Blake Nill

UBC Thunderbirds
- Title: Head coach

Personal information
- Born: February 16, 1962 (age 64) Hanna, Alberta, Canada
- Listed height: 6 ft 6 in (1.98 m)
- Listed weight: 275 lb (125 kg)

Career information
- Position: Defensive lineman
- University: Calgary
- CFL draft: 1983: 3rd round, 19th overall pick

Career history

Playing
- 1983–1986: Montreal Concordes

Coaching
- 1992–1997: St. Francis Xavier X-Men (DC)
- 1998–2005: Saint Mary's Huskies (HC)
- 2006–2014: Calgary Dinos (HC)
- 2015–present: UBC Thunderbirds (HC)

Awards and highlights
- U Sports Coach of the Year (1999); 3× Vanier Cup champion (2001, 2002, 2015);

= Blake Nill =

Canadian gridiron football coach (born 1962)

Blake Nill (born February 16, 1962) is a Canadian former professional football defensive lineman and the current head coach for the University of British Columbia's football team, the UBC Thunderbirds. He is a three-time Vanier Cup champion as a head coach and was awarded the Frank Tindall Trophy in 1999.

==University career==
Nill played CIAU football for the Calgary Dinosaurs as a defensive lineman from 1980 to 1982.

==Professional career==
Nill was drafted in the third round, 19th overall, in the 1983 CFL draft by the Montreal Concordes of the Canadian Football League. He was originally drafted as a defensive lineman, but converted to the offensive line in his rookie year. He played in 44 regular season games with the Concordes/Alouettes franchise. He also spent time with the Winnipeg Blue Bombers and Hamilton Tiger-Cats, but did not play in any regular season games for those teams.

==Coaching career==
===St. Francis Xavier X-Men===
While completing his Master's of Education at St. Francis Xavier University, Nill first began coaching for the St. Francis Xavier X-Men as the team's defensive coordinator in 1992. He coached for the X-Men for six seasons, highlighted by an appearance in the 32nd Vanier Cup game in 1996.
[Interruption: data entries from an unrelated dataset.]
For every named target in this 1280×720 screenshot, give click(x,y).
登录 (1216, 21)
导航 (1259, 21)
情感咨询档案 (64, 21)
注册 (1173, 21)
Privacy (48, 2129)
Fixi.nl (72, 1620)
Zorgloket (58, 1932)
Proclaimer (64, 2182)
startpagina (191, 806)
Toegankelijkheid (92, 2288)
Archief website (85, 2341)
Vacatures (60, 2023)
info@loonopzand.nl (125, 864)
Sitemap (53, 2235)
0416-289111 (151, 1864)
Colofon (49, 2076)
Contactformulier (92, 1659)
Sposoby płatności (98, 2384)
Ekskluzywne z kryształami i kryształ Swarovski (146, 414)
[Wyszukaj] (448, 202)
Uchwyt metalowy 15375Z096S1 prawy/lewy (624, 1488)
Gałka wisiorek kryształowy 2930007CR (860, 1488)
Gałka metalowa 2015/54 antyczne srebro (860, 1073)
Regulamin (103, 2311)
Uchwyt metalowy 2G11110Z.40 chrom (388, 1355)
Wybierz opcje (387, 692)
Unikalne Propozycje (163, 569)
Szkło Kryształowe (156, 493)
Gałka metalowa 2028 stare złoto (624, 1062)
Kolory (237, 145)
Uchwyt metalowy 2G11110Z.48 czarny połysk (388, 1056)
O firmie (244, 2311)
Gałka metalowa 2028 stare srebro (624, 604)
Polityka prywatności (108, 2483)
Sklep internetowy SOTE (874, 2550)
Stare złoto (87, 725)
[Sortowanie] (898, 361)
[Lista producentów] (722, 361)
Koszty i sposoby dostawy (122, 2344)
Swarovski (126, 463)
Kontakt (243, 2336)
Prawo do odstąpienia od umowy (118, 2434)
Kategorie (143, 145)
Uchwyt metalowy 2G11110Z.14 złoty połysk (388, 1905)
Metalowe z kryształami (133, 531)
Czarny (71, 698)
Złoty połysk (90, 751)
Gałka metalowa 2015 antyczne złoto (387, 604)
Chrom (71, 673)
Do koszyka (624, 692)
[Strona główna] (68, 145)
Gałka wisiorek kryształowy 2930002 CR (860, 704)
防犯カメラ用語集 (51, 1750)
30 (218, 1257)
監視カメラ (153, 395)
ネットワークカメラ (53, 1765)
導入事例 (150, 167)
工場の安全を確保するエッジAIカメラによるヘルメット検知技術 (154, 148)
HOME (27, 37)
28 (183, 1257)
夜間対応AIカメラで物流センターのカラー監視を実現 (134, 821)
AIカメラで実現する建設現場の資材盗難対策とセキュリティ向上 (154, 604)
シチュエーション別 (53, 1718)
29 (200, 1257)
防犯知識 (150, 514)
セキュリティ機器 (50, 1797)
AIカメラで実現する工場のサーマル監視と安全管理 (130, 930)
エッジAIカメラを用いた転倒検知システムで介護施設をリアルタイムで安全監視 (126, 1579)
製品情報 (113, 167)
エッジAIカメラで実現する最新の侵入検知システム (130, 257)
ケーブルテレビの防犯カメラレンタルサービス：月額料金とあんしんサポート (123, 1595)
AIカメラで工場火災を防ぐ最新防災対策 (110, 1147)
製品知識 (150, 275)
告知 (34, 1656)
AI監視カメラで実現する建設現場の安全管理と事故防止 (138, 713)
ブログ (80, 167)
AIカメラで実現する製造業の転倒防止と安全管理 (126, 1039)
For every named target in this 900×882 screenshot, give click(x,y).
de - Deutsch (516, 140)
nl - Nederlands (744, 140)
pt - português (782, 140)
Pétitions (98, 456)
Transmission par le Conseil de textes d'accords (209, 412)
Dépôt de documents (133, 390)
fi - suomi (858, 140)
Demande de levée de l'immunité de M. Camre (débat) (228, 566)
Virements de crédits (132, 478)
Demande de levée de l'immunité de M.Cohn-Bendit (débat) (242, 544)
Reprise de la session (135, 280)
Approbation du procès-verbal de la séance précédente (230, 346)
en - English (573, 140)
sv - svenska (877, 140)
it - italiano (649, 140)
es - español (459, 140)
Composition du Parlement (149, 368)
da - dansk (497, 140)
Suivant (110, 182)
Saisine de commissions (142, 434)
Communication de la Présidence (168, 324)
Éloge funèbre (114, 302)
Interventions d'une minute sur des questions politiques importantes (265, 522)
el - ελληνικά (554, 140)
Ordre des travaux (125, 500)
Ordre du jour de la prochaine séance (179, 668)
===Saint Mary's Huskies===
Nill was named the head coach for the Saint Mary's Huskies football team beginning with the 1998 season. In his second season, he led the Huskies to a first place finish in the Atlantic University Sport (AUS) conference and an appearance in the 35th Vanier Cup. He also won the Frank Tindall Trophy as the CIAU Coach of the Year in 1999. In 2001, he led the team to an undefeated season, punctuated by the Huskies' victory in the 37th Vanier Cup game. He won his second championship as a head coach in 2002 as the Huskies became the third football program to win back-to-back championships following the 38th Vanier Cup victory. His team made a fourth appearance in 2003, but lost to the Laval Rouge et Or. He left Saint Mary's following the 2005 season, where he posted a 49–15 regular season record with the Huskies program.

===Calgary Dinos===
On February 23, 2006, Nill was named head coach of his alma mater, Calgary Dinos. At the time, he took over a program that had not won a playoff game in ten years. In his third season, in 2008, he led the Dinos to not only their first playoff win since 1996, but also their first Hardy Cup championship since 1995. This began a period of Canada West dominance as the Dinos won six consecutive conference championships from 2008 to 2013. However, the team could not replicate the success on the national stage as the Dinos appeared in three Vanier Cups with Nill as head coach, but lost all three times, in 2009, 2010, and 2013.

===UBC Thunderbirds===
On December 9, 2014, Nill was named head coach of the UBC Thunderbirds. In his first year as head coach, in 2015, he defeated his former team, the Dinos, in the Hardy Cup, and then won his third Vanier Cup in the 51st Vanier Cup victory over the Montreal Carabins. In 2023, the Thunderbirds finished in first place in Canada West for the first time since 1999 and won their first Hardy Cup since Nill's first season with the team. The Thunderbirds appeared in the 58th Vanier Cup, but lost to the Carabins.